Memorial plague to commemorate marshal Georgy Zhukov dismantled in Odesa

KYIV. June 26 (Interfax) - Unidentified individuals dismantled a memorial tablet commemorating Soviet marshal Georgy Zhukov in Odesa in the early hours of Sunday, Ukraine.

The Odesa city branch of the Svoboda (Liberty) All-Ukrainian Union nationalist movement was the first to report the incident at about 3 a.m. on Sunday June 25. However, the report lacked any indication of who had removed the plaque. "There is no more memorial plaque in honor of Zhukov in Odesa," the movement's Odesa branch said in a post on its Facebook page.

The report was illustrated by a night photo of the place where the plaque used to be seen and an older image of the plaque, which was attached to the wall of the apartment building at 5A Zhukov avenue, Odesa in 2016. The street was later renamed Heroiv Nebesnoi Sotni (Heroes of The Heavenly Hundred) Avenue.

The white marble plaque dated back to 1995 and said that the avenue was named after Georgy Zhukov, a Soviet marshal of the WWII era who was for some time the commander of the Odesa Military District after the war ended. The plaque also featured a photograph of the four times Hero of the Soviet Union.

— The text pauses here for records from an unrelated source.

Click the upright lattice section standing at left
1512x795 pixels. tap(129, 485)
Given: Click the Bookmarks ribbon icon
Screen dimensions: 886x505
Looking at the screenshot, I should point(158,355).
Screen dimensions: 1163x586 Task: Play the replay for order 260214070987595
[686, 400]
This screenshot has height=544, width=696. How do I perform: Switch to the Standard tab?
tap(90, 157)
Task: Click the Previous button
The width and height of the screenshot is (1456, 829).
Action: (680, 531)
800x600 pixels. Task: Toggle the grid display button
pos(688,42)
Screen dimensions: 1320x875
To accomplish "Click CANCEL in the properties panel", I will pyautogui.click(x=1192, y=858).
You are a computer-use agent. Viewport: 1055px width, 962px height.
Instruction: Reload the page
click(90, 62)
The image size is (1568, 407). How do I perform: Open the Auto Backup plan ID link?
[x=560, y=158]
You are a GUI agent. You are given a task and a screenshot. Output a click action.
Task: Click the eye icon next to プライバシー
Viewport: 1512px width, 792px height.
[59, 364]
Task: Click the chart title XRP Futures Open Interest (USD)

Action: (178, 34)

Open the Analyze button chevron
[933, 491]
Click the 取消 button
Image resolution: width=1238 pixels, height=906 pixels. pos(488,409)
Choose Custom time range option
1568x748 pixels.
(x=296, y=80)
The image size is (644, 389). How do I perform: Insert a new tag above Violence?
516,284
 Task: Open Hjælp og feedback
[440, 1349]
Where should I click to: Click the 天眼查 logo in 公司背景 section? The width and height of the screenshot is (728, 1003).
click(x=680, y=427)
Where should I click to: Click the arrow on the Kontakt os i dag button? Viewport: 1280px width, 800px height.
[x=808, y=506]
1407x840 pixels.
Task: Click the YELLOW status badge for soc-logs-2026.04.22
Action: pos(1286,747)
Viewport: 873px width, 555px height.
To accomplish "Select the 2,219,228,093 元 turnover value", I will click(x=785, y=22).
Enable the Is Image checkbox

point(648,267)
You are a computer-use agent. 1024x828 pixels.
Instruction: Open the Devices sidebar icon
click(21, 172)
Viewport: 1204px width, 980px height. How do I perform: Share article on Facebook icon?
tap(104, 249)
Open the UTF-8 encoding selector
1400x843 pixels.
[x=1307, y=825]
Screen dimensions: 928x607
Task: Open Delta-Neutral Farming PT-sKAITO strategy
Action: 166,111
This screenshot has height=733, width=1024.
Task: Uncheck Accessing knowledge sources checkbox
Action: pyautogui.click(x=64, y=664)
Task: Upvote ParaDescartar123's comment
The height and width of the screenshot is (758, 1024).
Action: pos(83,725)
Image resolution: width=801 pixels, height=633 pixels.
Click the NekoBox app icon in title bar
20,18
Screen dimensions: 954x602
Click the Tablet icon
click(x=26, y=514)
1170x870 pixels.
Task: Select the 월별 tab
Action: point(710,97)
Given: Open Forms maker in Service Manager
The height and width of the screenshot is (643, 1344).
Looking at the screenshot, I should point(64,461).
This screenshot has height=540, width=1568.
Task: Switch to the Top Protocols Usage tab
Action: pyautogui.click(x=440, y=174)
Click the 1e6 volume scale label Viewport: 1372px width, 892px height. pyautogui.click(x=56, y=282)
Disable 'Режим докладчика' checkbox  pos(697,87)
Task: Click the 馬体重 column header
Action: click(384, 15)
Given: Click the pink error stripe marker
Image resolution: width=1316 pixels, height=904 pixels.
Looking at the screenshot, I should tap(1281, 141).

As reported earlier, Odesa civil society activists forced the authorities to remove on May 7 the stepping stone of a prospective monument to Zhukov set earlier at the same avenue by Ukrainian Communist Party activists, who had planned to later erect a full-format monument there. The argument that followed between the activists and police resulted in utility workers arriving at the scene and removing the stone.